An ephemeral relation is visible only inside its transaction and disappears when the transaction ends. It is created and used exactly like a stored relation, but its name starts with an underscore _. Think of ephemeral relations as the variables of the mini-language.

Caution

Because an ephemeral relation dies with its transaction, :create _draft { id } as a standalone script is a silent no-op: it succeeds, and the relation is gone before the next script runs. Querying *_draft[id] afterwards fails with Cannot find requested stored relation '_draft'. Ephemeral relations are only useful inside a chained script.

Loop until an ephemeral relation has three rows:

{:create _seen {id}}
 
%loop
    %if { len[count(id)] := *_seen[id]; ?[z] := len[z], z >= 3 }
        %then %return _seen
    %end
    { ?[id] := id = rand_uuid_v1(); :put _seen {id} }
%end

id
8e9ce19a-7d6a-11f1-b3ef-3d65da68eb9f
8e9cf3ec-7d6a-11f1-9ea9-74893410b98f
8e9d02f6-7d6a-11f1-85dc-d1e8aa2c521d

(Your UUIDs will differ.)

Two things in this example repay attention. First, the condition produces a row only when the count passes the threshold. Truthiness is has rows, so a condition that always yields a row is always truthy: writing it as ?[x] := len[z], x = z >= 3, which binds the comparison as a boolean column, returns immediately with an empty _seen (a single false row is still a row). Second, the fresh value must come from an inline rule (:=), not a constant rule: the body of a constant rule (<-) is evaluated to a constant once, so a constant-rule rand_uuid_v1() would put the same row forever and the loop would never terminate.

%debug shows a loop draining a relation one row per iteration:

{?[a] <- [[1], [2], [3]]; :replace _test {a}}
 
%loop
    { ?[a] := *_test[a]; :limit 1; :rm _test {a} }
    %debug _test
 
    %if_not _test
    %then %break
    %end
%end
 
%return _test

The return relation is empty; on standard output, %debug printed:

_test: NamedRows { headers: ["a"], rows: [[2], [3]], next: None }
_test: NamedRows { headers: ["a"], rows: [[3]], next: None }
_test: NamedRows { headers: ["a"], rows: [], next: None }

And %swap exchanges two ephemeral relations wholesale. Here the result is empty because _test was swapped with the empty _test2:

{?[a] <- [[1], [2], [3]]; :replace _test {a}}
{?[a] <- []; :replace _test2 {a}}
%swap _test _test2
%return _test

Any query in a script can be postfixed with as <name> (the name starting with an underscore) to store its result in an ephemeral relation, as if by :replace:

{ ?[id] := *memory{id, kind}, kind == 'decision' } as _decisions
%return _decisions

id
m2
m5

The basic query language is already Turing-complete, so the mini-language adds no expressive power — but iterative algorithms are far more direct as chained queries.

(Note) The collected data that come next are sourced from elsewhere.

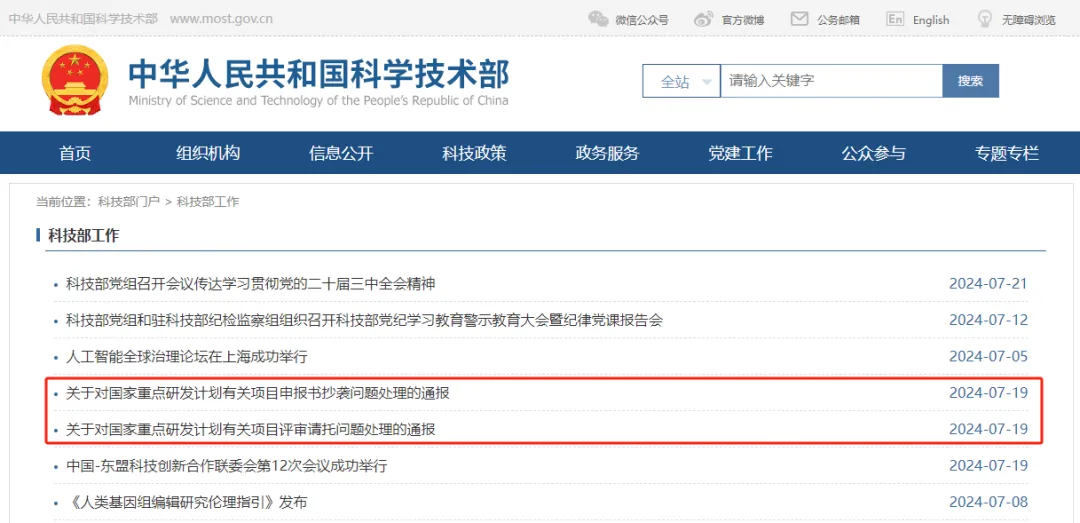
Task: Open the 首页 navigation tab
Action: click(75, 153)
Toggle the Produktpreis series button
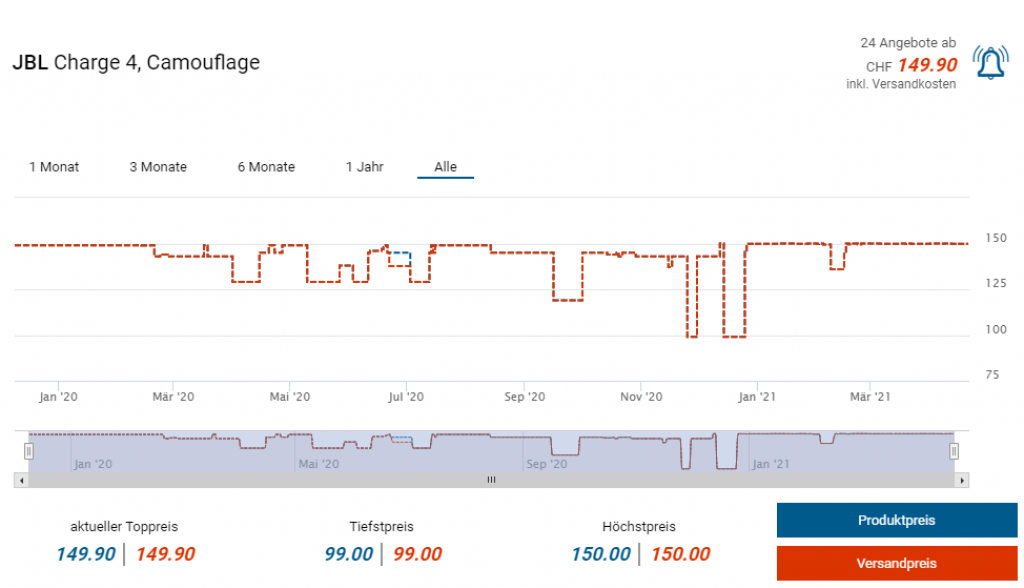 pyautogui.click(x=896, y=521)
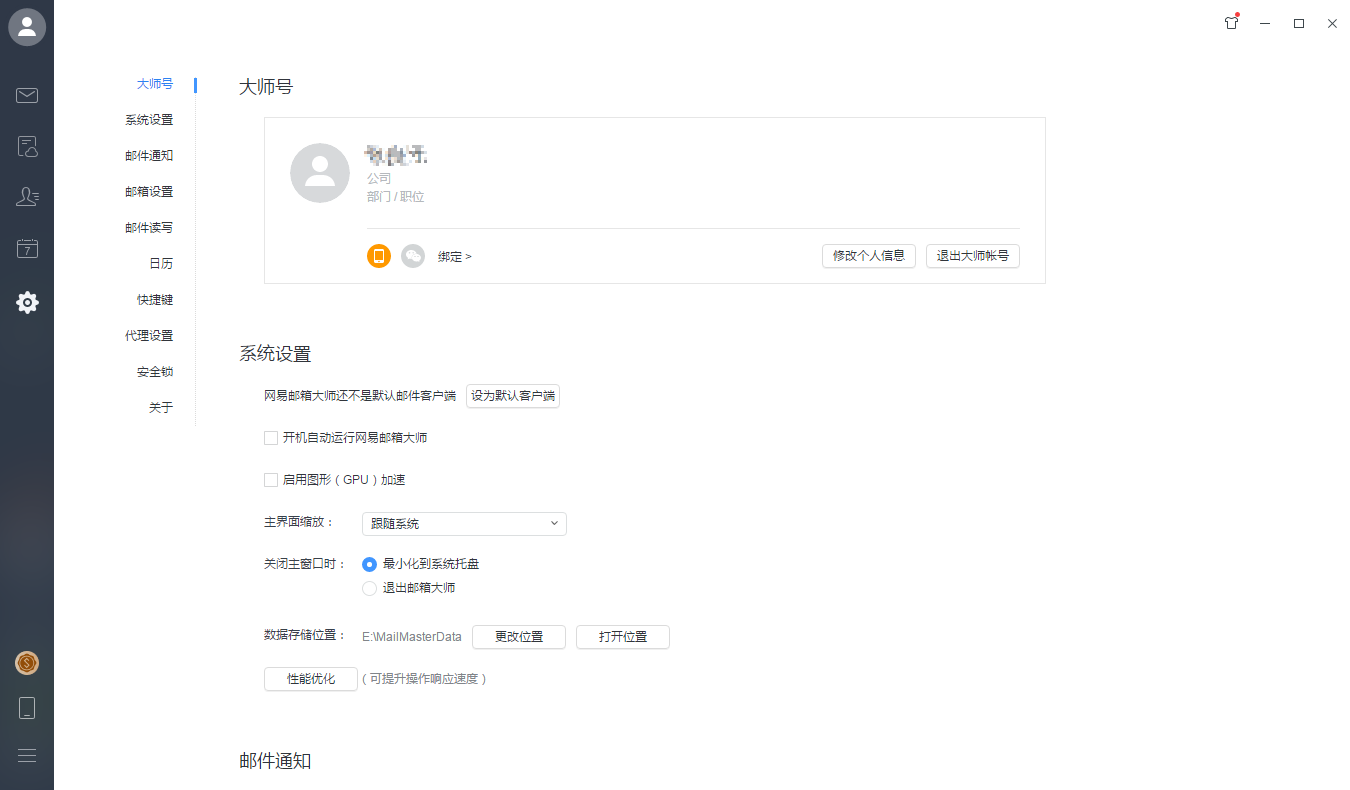This screenshot has width=1350, height=790.
Task: Select 最小化到系统托盘 radio option
Action: pyautogui.click(x=370, y=564)
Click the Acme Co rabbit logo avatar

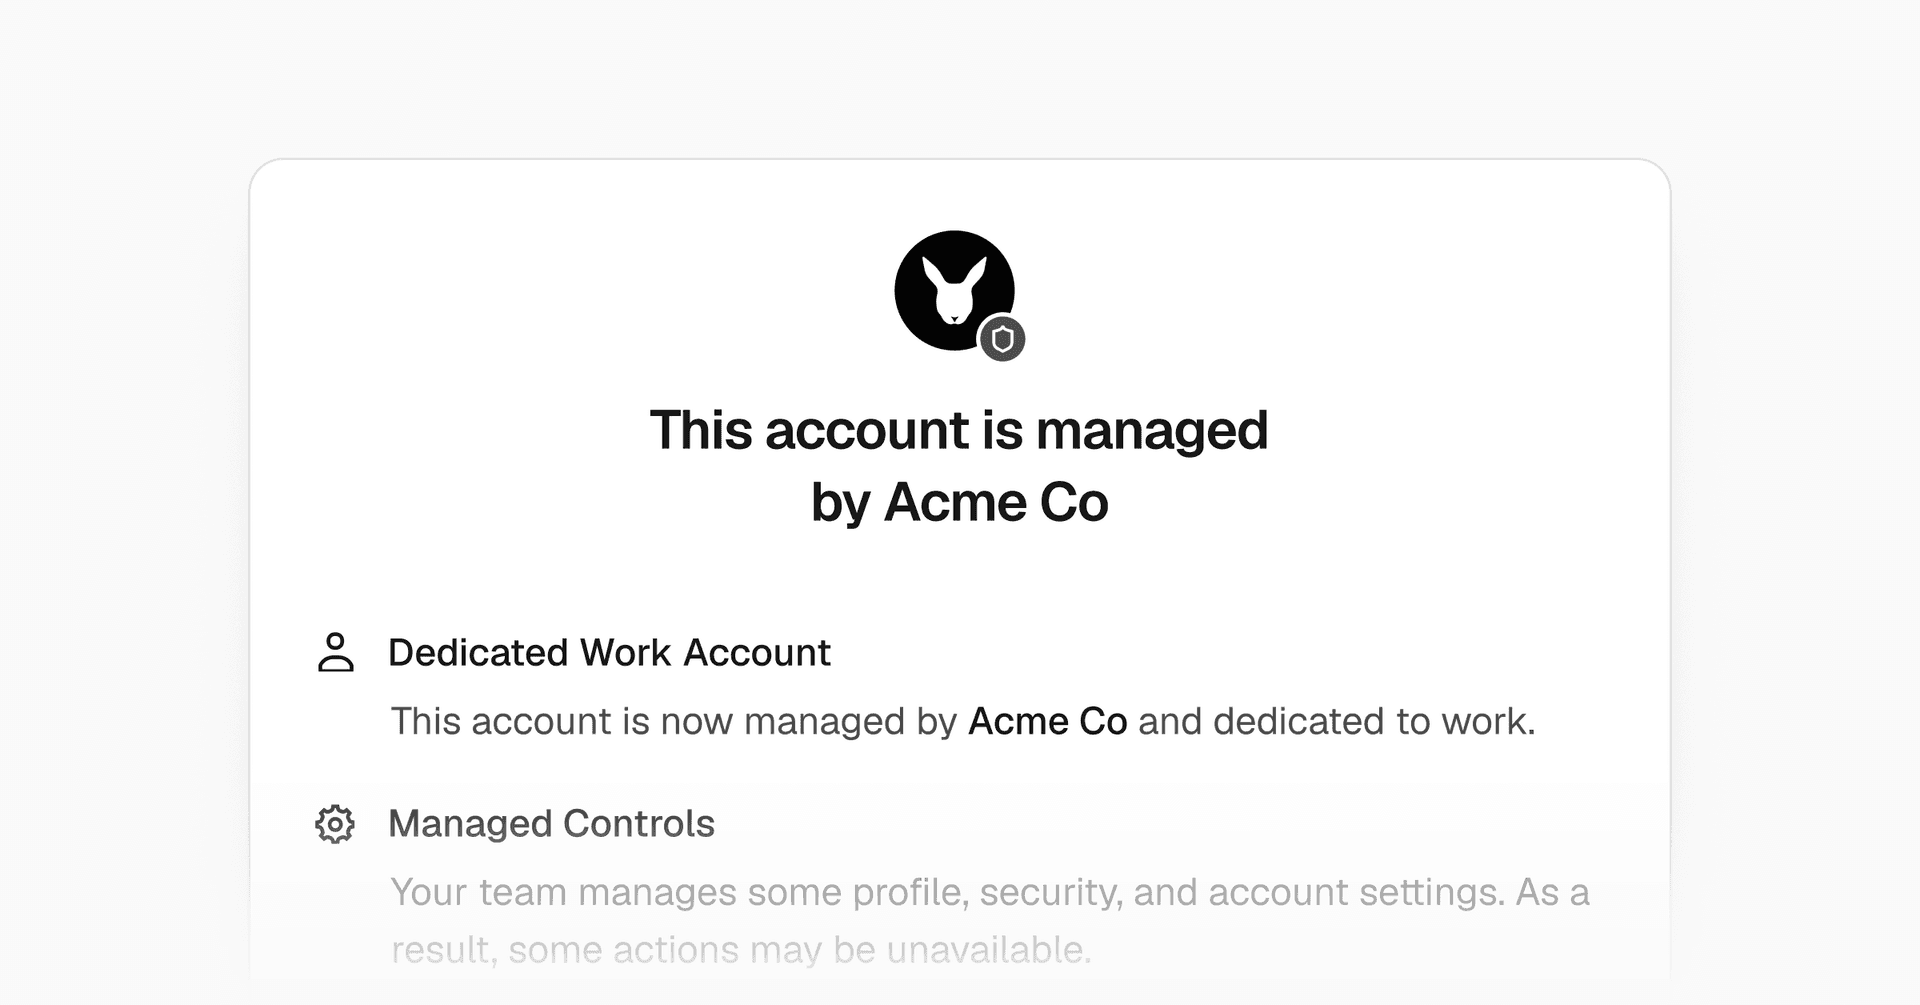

PageRank as a single Datalog query is a tangle of recursive aggregations; as a chained loop it is a few lines.

Multi-statement transaction

You can also hold a transaction open across multiple round trips from the hosting environment: request a transaction, run queries and mutations against it, then commit or abort. mnestic exposes this in the Rust API (DbInstance::multi_transaction), the Python binding, and the standalone server's /transact HTTP endpoints. It is more flexible than the chaining mini-language, but the surface is specific to each host environment — see Beyond CozoScript.

mnestic

Since mnestic 0.11.0, multi_transaction runs on a dedicated thread instead of parking a rayon worker for the transaction's whole lifetime — a long-lived open transaction can no longer starve the pool and deadlock the process.

Indices

Indices on stored relations are reorderings of the original columns. Consider finding every decision the agent has recorded:

?[id] := *memory{id, kind: 'decision'}

memory is keyed on id alone, so this is a full scan. ::explain (op and ref columns shown) confirms it: load_stored reads all of :memory, and the kind constraint is applied by a materialized join after the fact:

op                 ref
unify              *5
load_stored        :memory
stored_mat_join
out

Create an index whose key starts with kind:

::index create memory:by_kind {kind, id}

You do not specify functional dependencies when creating an index (here there are none anyway). Rows already in the relation are indexed immediately; there is no separate backfill step. An index is a read-only stored relation that you can query directly:

?[id] := *memory:by_kind{kind: 'decision', id}

id
m2
m5

The original query now compiles to the same plan automatically, as a keyed prefix lookup on the index:

op                    ref
unify                 *5
load_stored           :memory:by_kind
stored_prefix_join
out

The engine is deliberately conservative about choosing indices: it has no cost-based optimizer, and an index is only chosen when a prefix of the index's key is bound, the case where it avoids a full scan. You never have to fight the planner away from a bad index choice; when in doubt, query the index explicitly.

mnestic

Index matching is prefix-only, and it composes with the mnestic 0.8.0 equality pushdown: an equality post-filter such as *memory{id, kind}, kind == 'decision' is rewritten into a bound prefix before index selection runs, so both query shapes reach the prefix join above. Upstream compiled the post-filter form to a full scan. See Equality pushdown.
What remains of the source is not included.